Spreading awareness, not illness

The Science Teaching Leadership Programme, run by the Royal Society Te Apārangi, provides opportunities for teachers.

Matt Boucher, a teacher at South Wellington Intermediate School (SWIS), says the Science Teaching Leadership Programme has inspired a learning programme around antibiotics back at school and has engendered some lasting links between himself, the school, and practising scientists at Wellington Hospital.

The Science Teaching Leadership Programme, run by the Royal Society Te Apārangi, provides opportunities for teachers to enhance their knowledge, improve their confidence in teaching science, and build links to scientists in the community and the organisations they work for.

As part of Matt’s participation in the programme recently, he spent terms 1 and 2 in 2017 following scientists around as they went about their work at the University of Otago’s Wellington campus, which is associated with Wellington Regional Hospital.
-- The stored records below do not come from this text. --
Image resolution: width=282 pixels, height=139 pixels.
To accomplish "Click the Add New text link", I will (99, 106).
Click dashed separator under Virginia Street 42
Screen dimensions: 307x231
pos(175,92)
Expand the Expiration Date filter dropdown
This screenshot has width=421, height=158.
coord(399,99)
While following these professionals, he found he had a particular interest in microbiology. After attending meetings of the Infectious Diseases team, he met a couple of scientists who were passionate about the issues surrounding antibiotic resistance and have been working on ways to engage the public. Matt and the scientists realised that they had an opportunity to start getting the message out to the generation that will be making decisions in the future.

From there, Matt formed a close relationship with microbiologists at the university and together they came up with the idea of a poster competition as the outcome of a learning topic that focused on antibiotics and hygiene.

Education Gazette asked Matt firstly how he went about engaging kids in a learning theme that’s fairly complex.

“We tried to boil it down to the main messages that are applicable to kids of that age. Because, you’re right, we’re talking about things like horizontal gene transfer, and that’s getting way too complex. We decided that the main messages that would help in the fight to preserve antibiotic efficacy would be hygiene, and stopping the spread of disease to begin with.

“We tell kids to wash their hands, but we wanted to really get into the why, and show them how germs spread from person to person. The other bit that we tried to get across is that antibiotics are only for certain illnesses.”

Part of that message was to get across the idea to young learners that the human body is an impressive machine, that has fantastic mechanisms for healing itself.

“Of course, we don’t want them to get the idea that they shouldn’t do what the doctor says, but we did want to communicate the idea that just because you’re sick, doesn’t necessarily mean that you need a medical intervention. A lot of the time you just need to take care of yourself and you’ll get better, and we wanted the kids to understand that.”

Matt and his new collaborators came up with some innovative ways to graphically demonstrate the mechanisms that influence the spread of illness. One involved the use of several slices of bread: one piece Matt handled with sterile gloves, before putting it in a sealed plastic bag. Another slice was subjected to washed hands, sealed up and attached to the wall where everybody could see it. And a third slice was passed around and touched by everybody in the class.

After a week, the glove-handled piece looked untouched; the one touched by Matt’s clean hands had some mould growing on it; and the third was “manky as”, says Matt.